Machine Learning & Big Data Blog

How to Apply Machine Learning to Cybersecurity

Curl elasticsearch commands.
5 minute read
Walker Rowe

In this article, we’ll show how to apply machine learning to cybersecurity. There are several use cases, but this article will focus on analyzing router logs.

(This tutorial is part of our Apache Spark Guide. Use the right-hand menu to navigate.)

Why use machine learning with cybersecurity

It’s almost impossible for an analyst looking at a time series chart of network traffic to draw any conclusion from what they are looking at. Why? People can’t see more than three dimensions. And, too many false alerts cause analysts to simply ignore some of what they’re seeing—too much noise.

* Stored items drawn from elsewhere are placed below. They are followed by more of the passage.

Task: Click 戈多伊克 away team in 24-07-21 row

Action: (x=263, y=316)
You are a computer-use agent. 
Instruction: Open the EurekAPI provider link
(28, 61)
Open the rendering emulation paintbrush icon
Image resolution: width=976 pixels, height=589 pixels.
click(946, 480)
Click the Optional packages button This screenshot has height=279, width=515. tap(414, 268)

But machine learning makes it possible to flush out, for example, criminal hackers who are stealing data from your system and transmitting it to their command and control center. This is what intrusion detection systems are supposed to do, but hackers use all kinds of techniques to avoid detection by traditional cybersecurity systems. For example, they could transmit stolen data in small pieces and send each to a different IP address, such as hijacked home computer users, then use those hijacked computers to send those pieces to their hacker command and control center.

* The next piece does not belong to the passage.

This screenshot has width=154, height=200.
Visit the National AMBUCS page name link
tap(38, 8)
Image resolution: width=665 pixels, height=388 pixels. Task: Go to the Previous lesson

Machine learning helps us distill dozens or hundreds of data points into one or two metrics. Then, we can build our charts and alerts around those. Now, those alerts are significantly more valuable.

In this example we’ll illustrate one approach to looking at network traffic. We use router logs provided by Verizon from the Bro-type router. We’ll group each record into one of seven clusters, then we’ll look at traffic in those clusters with the smaller number of entries. That, by definition, are our outliers.

K-means clustering

We use the k-mean clustering algorithm, which separates data along any number of axes. (For more, see k-means clustering with Apache Spark and Python Spark ML K-Means Examples or browse our Apache Spark guide using the right-hand menu.)

A data scientist would say that we are threading a hyperplane into n-dimensional space between the data points. Because we can’t visualize this, think of a 3D space, then thread a piece of paper between each set of data points such that points in one group are on one side of the paper and points in the other group are on the other.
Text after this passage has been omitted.